The esophageal balloon should only be inflated if the properly positioned gastric balloon does not achieve adequate hemostasis. In such cases, the esophageal balloon should be inflated to a maximum of 30-45 mmHg, and the pressure should be verified at least every hour. Proper training of clinical staff in the use of these devices is critical, as failure to frequently and accurately monitor the pressures can significantly increase the risk of esophageal necrosis [7].
Esophageal rupture following Blakemore tube misplacement carries an extremely high risk of morbidity and mortality. To date, there remain no specific guidelines on definitive management of this complication, and ideal treatment remains controversial [1]. Generally, patients are kept strictly NPO (nothing by mouth) and provided parenteral nutritional support.

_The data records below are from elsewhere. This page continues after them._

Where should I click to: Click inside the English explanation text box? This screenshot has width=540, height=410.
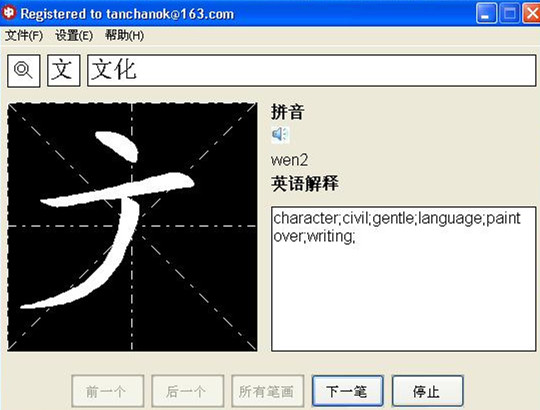tap(404, 279)
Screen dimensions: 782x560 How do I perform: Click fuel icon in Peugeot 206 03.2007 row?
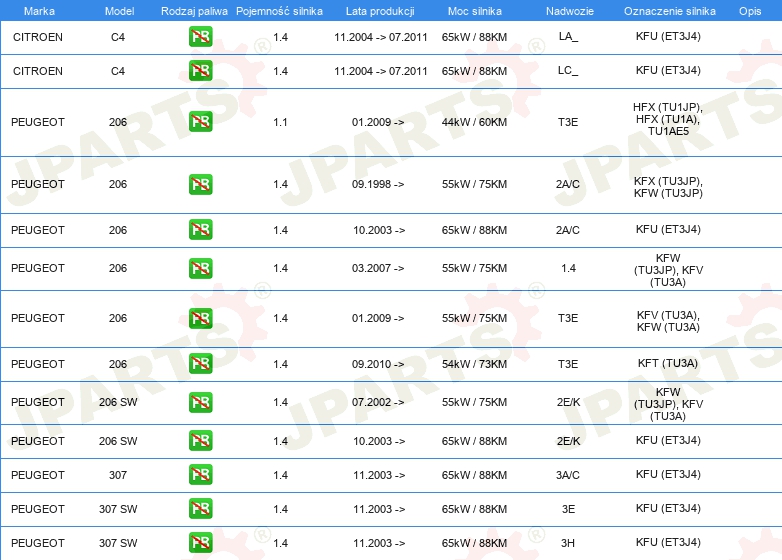[x=200, y=268]
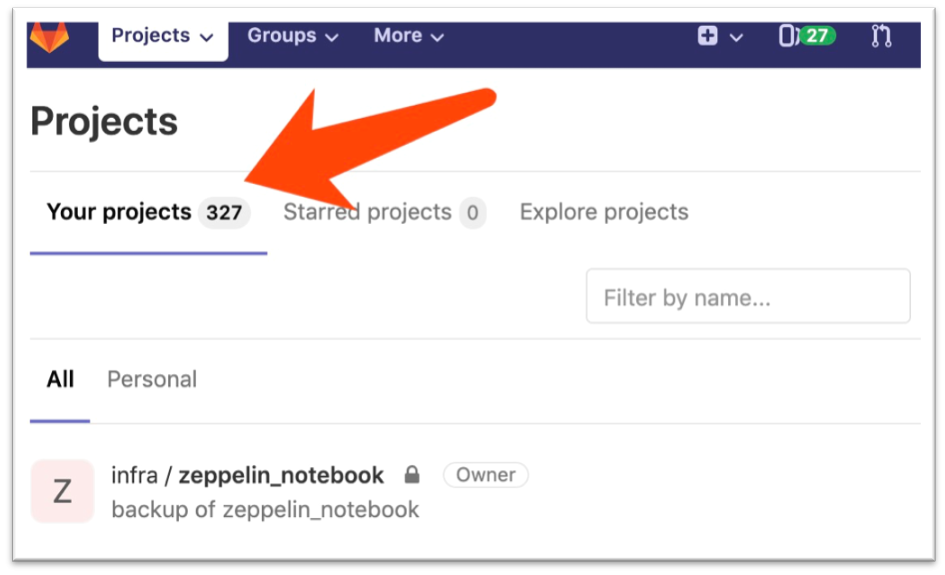Focus the Filter by name field
Screen dimensions: 945x575
pyautogui.click(x=748, y=297)
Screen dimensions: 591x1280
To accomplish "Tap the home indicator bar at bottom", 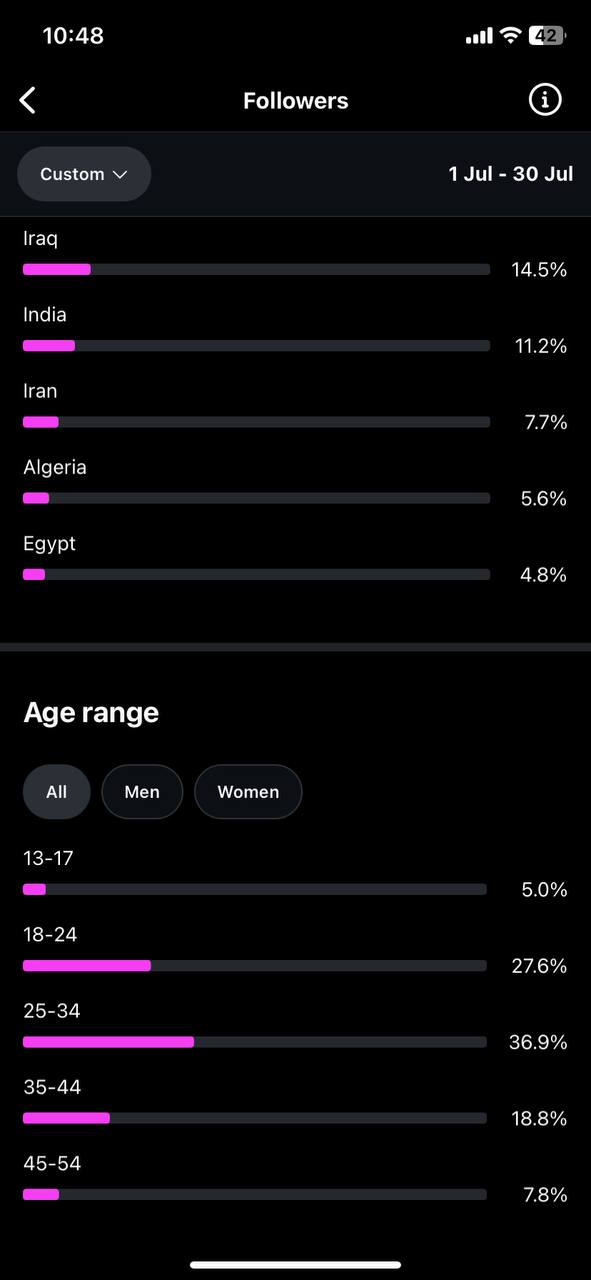I will [x=295, y=1265].
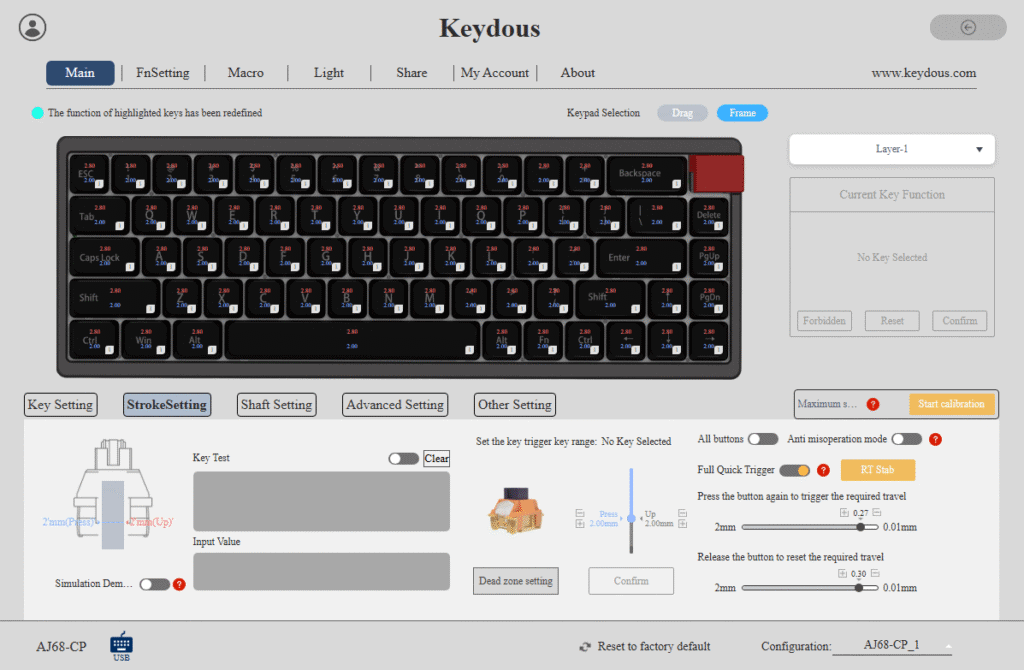Viewport: 1024px width, 670px height.
Task: Click help icon for Anti misoperation mode
Action: coord(935,439)
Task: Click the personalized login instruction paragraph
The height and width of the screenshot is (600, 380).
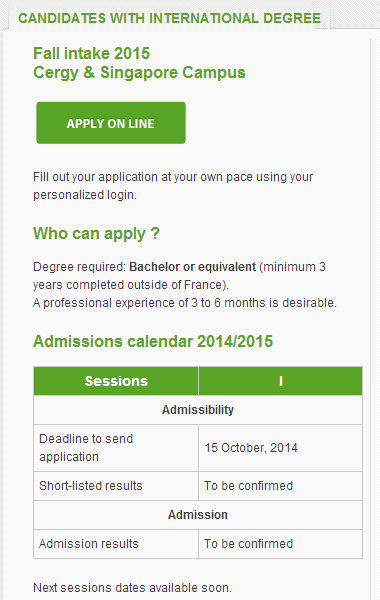Action: (173, 186)

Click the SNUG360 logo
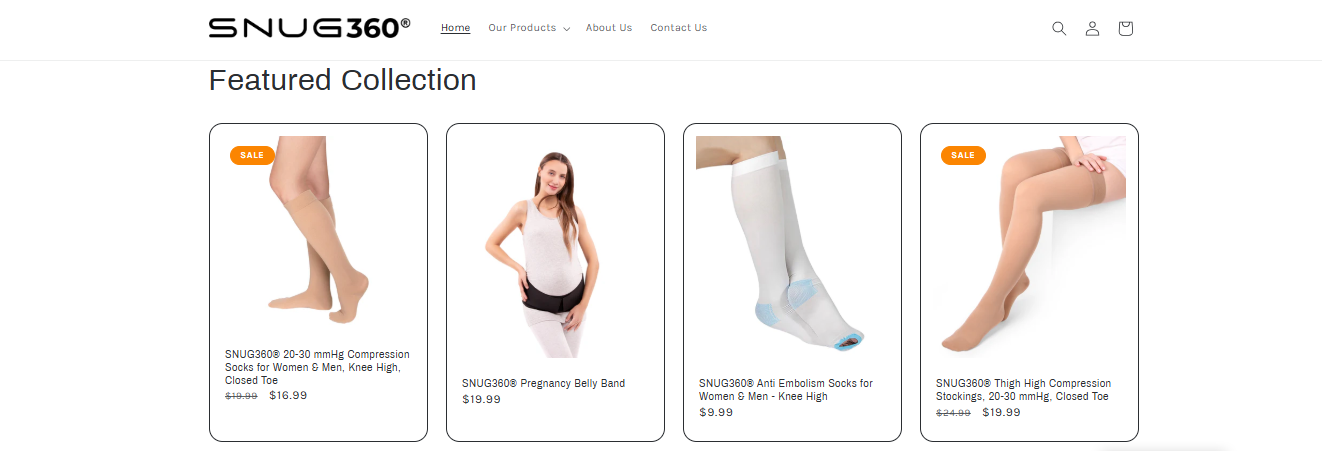tap(309, 28)
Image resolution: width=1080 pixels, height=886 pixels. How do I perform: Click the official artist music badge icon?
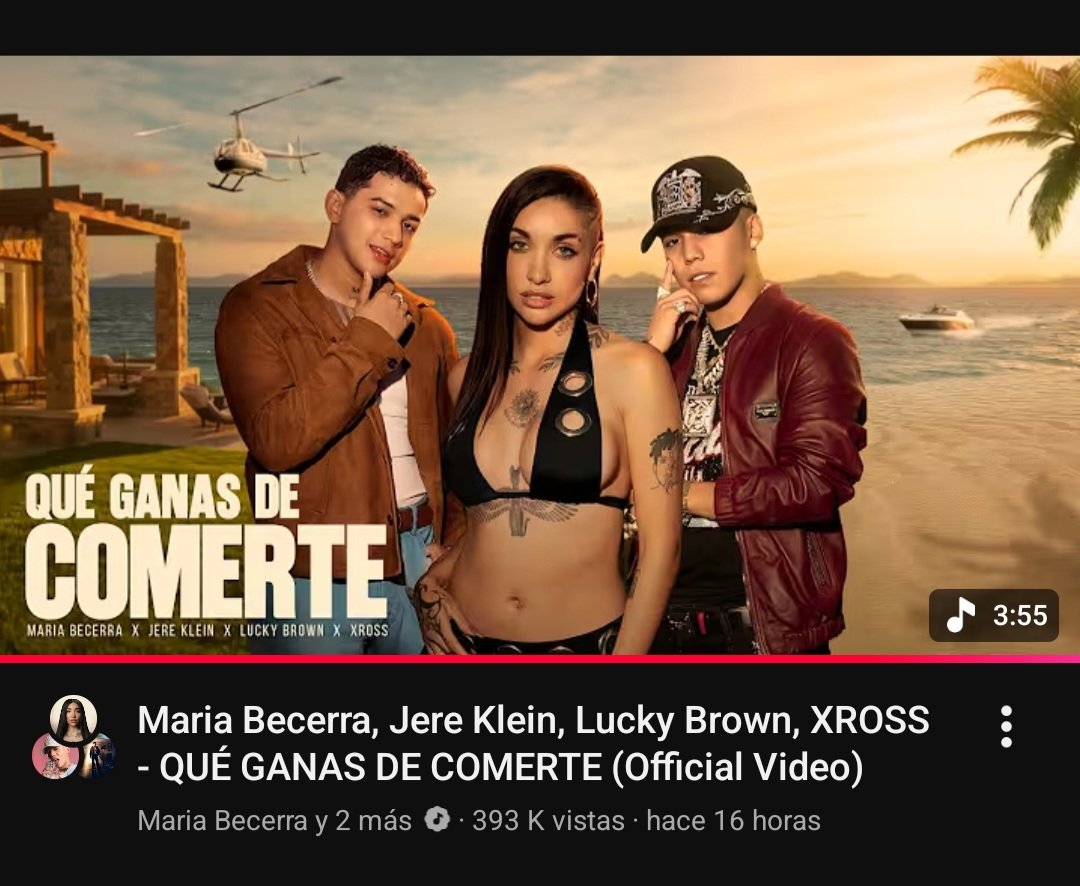(437, 820)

Intravenous fluid resuscitation is administered, along with close monitoring and correction of electrolyte imbalances. Given the high risk of bacterial translocation to the mediastinal cavity, which may result in mediastinitis and sepsis, broad-spectrum antibiotics are initiated, often alongside empiric antifungal therapy, usually targeting Candida species. Abscesses or fluid collections may need to be drained. If the perforation has a contained leak, medical management may be sufficient, provided that experienced medical staff is available for invasive intervention in cases of clinical deterioration or hemodynamic compromise. Both endoscopic and open surgical management have been performed in these cases, and the choice of method will depend on the physician's judgment [8]. Surgical options may include debridement with primary repair, temporary diversion with delayed reconstruction, or esophagectomy. The choice of repair depends on several factors, including patient stability, etiology of the rupture, failed prior closures with ongoing sepsis, underlying malignancy, presence of necrosis, or esophageal motility disorders. Esophageal stenting is a very promising intervention, often helping to provide leak occlusion at a high rate and allowing for the maintenance of oral nutrition [9]. In our case, the patient was treated with open surgery due to the large size of the esophageal defect; he survived the esophagectomy and thoracotomy, and follow-up endoscopy demonstrated an intact esophagogastric anastomosis.
Conclusions
This case study highlights the critical need for adhering to proper protocols, including X-ray imaging, when employing temporizing balloon tamponade for acute esophageal variceal bleeding. Improper use of a Blakemore tube can result in catastrophic complications, including esophageal rupture, particularly in patients already compromised by significant variceal hemorrhage. Preventive strategies, such as annual training and review of proper Blakemore tube technique, can help mitigate these risks. Strict adherence to procedural guidelines is essential to minimize patient harm and avoid life-threatening outcomes, as this case illustrates.